• **Provided text**
In both univariate and multivariate analysis the total dose of radiation therapy was significantly associated with severity of radiation dermatitis. 
So what does this mean?
As mentioned these improvements did not reach statistical significance, so why am I writing about this? As the authors point out, “… laughter therapy does not require large amounts of time or money and the side effects of laughter therapy are very limited, so we suggest that laughter therapy can be implemented easily and cost-effectively as complementary therapy in patients with breast cancer without confirmation of our favorable results.” This is one of those, ‘it won’t hurt, it might help’ situations where the potential benefits outweigh the potential drawbacks. So it is still worth doing.
Kimata has reported that laughter has significant impact on a number of skin pathologies in particular atopic dermatitis. In Kimata’s earlier studies, funny videos, Charlie Chaplin and Mr. Bean, were used to trigger laughter. In this current trial, laughter was self-induced; the authors believe that the brain responds the same to both self-induced and externally stimulated laughter. This idea that all laughter has the same effect though is still just an assumption.

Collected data
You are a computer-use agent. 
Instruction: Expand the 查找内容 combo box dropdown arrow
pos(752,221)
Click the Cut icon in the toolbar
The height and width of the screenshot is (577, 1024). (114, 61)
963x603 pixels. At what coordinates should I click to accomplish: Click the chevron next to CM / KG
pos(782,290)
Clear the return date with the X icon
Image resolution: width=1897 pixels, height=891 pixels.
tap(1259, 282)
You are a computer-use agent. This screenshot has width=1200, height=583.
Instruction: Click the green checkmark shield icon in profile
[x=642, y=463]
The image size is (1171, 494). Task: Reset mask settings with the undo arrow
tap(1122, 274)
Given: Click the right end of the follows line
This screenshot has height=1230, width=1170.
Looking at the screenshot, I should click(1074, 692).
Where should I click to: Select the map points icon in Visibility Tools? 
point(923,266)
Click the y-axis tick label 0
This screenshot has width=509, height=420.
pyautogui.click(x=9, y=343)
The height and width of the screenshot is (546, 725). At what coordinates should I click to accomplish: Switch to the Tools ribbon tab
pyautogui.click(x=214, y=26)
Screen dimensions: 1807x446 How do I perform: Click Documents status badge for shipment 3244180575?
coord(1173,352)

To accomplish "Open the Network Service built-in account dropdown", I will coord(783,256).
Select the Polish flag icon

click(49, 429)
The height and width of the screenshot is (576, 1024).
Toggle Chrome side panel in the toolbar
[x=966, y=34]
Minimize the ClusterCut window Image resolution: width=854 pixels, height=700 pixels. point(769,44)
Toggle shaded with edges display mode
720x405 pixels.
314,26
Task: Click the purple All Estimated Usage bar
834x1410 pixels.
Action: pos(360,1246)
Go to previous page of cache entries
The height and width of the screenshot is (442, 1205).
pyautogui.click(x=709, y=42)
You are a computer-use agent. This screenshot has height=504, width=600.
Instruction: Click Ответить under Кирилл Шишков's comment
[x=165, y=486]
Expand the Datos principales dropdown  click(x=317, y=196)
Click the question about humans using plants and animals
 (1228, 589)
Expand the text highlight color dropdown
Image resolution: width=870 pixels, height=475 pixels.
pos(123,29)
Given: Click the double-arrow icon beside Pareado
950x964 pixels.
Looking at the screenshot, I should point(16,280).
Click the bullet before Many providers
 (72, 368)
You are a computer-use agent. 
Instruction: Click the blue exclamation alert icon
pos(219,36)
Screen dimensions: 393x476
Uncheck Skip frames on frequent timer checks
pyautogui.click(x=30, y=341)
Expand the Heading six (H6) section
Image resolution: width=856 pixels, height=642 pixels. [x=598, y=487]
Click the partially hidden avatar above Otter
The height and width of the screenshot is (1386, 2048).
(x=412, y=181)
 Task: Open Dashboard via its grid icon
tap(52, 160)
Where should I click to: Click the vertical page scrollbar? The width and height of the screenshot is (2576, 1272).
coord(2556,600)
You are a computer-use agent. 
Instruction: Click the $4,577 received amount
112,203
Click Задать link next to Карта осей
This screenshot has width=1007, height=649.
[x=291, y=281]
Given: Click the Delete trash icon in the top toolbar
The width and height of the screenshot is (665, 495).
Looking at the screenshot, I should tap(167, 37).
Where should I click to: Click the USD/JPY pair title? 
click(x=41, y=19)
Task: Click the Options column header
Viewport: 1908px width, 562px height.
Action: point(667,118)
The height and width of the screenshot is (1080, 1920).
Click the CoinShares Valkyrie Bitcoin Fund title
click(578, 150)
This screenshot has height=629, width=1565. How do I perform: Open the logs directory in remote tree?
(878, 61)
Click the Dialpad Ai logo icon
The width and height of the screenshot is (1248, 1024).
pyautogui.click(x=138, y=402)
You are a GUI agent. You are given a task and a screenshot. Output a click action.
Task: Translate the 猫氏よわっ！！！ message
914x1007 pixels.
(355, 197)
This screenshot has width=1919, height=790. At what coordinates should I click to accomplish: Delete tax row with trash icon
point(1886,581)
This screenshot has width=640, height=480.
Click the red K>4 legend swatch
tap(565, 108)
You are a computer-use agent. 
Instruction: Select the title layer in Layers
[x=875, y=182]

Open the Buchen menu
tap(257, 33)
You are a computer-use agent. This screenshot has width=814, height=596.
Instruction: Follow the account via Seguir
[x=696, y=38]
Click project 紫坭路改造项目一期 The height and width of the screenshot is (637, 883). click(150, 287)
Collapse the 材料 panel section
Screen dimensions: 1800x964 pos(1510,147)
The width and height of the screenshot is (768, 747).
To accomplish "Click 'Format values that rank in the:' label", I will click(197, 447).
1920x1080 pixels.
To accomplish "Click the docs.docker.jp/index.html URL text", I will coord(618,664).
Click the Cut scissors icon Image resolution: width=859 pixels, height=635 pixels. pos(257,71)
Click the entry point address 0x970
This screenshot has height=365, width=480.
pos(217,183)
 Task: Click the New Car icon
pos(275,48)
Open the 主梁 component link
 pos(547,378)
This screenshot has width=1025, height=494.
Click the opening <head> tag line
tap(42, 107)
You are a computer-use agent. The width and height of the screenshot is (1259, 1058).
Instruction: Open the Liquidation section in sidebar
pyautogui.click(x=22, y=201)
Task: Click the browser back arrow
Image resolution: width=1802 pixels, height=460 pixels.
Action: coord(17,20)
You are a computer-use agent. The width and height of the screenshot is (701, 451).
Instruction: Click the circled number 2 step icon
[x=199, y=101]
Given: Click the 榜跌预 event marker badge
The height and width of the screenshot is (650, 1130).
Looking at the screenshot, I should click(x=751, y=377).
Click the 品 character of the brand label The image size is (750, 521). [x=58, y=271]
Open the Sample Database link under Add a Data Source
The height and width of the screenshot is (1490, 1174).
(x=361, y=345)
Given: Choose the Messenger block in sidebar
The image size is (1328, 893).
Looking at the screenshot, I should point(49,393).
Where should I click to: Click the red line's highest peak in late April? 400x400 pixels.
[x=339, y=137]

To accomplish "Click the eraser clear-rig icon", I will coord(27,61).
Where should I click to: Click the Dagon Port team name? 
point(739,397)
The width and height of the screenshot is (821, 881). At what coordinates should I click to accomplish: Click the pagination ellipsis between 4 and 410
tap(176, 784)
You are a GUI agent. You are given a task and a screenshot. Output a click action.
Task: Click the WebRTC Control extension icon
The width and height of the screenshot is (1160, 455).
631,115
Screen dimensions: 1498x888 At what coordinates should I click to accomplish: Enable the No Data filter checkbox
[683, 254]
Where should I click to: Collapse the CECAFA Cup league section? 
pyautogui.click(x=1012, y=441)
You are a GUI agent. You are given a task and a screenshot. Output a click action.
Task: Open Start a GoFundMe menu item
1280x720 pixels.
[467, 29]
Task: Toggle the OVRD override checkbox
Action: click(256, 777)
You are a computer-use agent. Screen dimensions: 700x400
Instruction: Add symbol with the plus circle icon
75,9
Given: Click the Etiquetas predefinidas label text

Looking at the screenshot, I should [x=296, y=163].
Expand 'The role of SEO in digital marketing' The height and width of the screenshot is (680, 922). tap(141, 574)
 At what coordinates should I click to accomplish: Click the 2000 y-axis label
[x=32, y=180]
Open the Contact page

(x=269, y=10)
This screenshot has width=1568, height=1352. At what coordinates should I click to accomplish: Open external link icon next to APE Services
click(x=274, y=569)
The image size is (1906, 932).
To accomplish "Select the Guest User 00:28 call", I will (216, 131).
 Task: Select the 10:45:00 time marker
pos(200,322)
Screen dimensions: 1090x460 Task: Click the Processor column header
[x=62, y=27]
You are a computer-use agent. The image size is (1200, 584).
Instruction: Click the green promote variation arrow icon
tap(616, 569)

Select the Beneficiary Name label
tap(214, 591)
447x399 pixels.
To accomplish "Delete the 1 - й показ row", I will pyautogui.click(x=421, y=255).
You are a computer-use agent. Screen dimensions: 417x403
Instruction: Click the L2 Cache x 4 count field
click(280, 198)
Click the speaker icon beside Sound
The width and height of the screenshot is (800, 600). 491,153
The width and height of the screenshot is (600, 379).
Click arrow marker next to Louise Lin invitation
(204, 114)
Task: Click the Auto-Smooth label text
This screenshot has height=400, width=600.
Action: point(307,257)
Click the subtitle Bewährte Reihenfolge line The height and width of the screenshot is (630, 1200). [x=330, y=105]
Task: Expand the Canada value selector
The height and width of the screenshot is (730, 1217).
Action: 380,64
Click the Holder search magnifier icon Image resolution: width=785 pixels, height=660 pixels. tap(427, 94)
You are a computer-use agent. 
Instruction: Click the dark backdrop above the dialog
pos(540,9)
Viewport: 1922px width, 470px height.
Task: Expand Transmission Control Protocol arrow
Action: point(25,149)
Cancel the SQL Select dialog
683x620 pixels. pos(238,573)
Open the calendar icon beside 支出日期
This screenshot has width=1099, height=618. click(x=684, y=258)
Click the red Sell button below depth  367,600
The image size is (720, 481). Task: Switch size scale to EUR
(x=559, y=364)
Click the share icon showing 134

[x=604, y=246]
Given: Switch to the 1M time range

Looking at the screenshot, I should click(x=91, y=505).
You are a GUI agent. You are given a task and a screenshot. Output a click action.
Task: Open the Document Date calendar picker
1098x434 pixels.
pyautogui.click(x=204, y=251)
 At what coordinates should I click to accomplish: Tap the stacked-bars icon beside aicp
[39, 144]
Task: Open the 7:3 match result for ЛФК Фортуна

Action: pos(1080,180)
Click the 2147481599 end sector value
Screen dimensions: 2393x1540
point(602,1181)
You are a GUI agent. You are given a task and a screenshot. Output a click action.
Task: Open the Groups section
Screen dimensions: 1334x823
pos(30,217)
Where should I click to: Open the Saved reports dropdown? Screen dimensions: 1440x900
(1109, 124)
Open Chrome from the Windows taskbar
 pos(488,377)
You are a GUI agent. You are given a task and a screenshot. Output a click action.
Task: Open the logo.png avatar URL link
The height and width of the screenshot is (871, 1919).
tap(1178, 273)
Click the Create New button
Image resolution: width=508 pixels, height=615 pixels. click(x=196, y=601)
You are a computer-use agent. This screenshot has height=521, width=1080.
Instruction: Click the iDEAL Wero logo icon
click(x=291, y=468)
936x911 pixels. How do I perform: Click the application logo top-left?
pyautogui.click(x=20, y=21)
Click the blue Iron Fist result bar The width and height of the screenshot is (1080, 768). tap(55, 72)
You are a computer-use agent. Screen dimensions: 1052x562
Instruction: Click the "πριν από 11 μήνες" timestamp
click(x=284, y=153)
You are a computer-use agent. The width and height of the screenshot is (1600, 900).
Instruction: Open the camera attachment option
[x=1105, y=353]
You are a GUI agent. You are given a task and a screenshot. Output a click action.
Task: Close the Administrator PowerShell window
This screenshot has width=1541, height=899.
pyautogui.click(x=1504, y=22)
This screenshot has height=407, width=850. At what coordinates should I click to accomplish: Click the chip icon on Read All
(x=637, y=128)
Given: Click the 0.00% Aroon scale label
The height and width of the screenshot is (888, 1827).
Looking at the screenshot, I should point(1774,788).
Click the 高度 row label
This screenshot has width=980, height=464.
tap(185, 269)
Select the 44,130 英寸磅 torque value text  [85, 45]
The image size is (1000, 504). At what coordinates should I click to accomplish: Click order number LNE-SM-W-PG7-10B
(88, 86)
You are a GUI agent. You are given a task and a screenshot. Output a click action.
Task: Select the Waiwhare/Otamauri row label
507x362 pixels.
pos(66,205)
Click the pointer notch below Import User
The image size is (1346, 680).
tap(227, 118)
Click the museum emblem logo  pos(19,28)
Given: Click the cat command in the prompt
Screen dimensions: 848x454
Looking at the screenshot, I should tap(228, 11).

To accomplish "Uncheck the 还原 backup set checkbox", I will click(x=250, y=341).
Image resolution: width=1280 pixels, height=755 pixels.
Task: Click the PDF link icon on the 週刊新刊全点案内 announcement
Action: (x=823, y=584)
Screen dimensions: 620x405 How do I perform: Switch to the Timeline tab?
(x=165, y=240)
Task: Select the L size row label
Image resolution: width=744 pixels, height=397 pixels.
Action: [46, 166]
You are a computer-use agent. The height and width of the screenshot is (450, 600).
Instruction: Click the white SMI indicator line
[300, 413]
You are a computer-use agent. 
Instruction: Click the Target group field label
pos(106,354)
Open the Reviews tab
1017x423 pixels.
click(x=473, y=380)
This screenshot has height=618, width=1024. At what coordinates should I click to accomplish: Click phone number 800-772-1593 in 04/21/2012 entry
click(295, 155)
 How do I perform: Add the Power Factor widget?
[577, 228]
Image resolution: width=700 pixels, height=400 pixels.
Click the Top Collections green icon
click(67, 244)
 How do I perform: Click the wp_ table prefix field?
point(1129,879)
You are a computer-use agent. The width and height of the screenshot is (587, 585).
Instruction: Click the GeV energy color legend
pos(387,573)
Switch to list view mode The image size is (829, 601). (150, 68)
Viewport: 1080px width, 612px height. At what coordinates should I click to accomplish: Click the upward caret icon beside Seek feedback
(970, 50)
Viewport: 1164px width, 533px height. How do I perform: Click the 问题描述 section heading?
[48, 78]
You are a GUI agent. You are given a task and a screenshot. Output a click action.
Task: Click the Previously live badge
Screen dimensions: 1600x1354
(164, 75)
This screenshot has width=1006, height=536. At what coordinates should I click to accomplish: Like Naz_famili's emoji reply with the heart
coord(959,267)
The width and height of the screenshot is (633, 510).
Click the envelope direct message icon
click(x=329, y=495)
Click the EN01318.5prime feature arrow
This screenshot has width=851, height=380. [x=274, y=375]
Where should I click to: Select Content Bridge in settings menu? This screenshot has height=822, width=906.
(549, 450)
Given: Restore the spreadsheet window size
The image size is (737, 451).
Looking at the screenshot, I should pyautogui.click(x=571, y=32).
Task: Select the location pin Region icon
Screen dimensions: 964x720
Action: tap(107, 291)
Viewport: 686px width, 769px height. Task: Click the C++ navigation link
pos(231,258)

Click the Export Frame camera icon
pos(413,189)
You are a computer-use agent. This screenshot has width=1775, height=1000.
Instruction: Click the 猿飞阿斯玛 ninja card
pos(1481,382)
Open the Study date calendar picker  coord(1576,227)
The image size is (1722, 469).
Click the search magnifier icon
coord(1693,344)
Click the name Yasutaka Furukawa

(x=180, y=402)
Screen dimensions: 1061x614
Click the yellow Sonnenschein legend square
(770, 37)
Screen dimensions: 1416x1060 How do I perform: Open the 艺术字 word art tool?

• **Task list**
A – Please write out the passage of the laughter therapy text from "As mentioned these" up to and including "still worth doing.".
B – Translate this sentence from the laughter therapy text into Spanish: "In Kimata’s earlier studies, funny videos, Charlie Chaplin and Mr. Bean, were used to trigger laughter."

• **Exercise solutions**
A –
As mentioned these improvements did not reach statistical significance, so why am I writing about this? As the authors point out, “… laughter therapy does not require large amounts of time or money and the side effects of laughter therapy are very limited, so we suggest that laughter therapy can be implemented easily and cost-effectively as complementary therapy in patients with breast cancer without confirmation of our favorable results.” This is one of those, ‘it won’t hurt, it might help’ situations where the potential benefits outweigh the potential drawbacks. So it is still worth doing.

B – En los estudios anteriores de Kimata se usaron videos cómicos, Charlie Chaplin y Mr. Bean, para provocar la risa.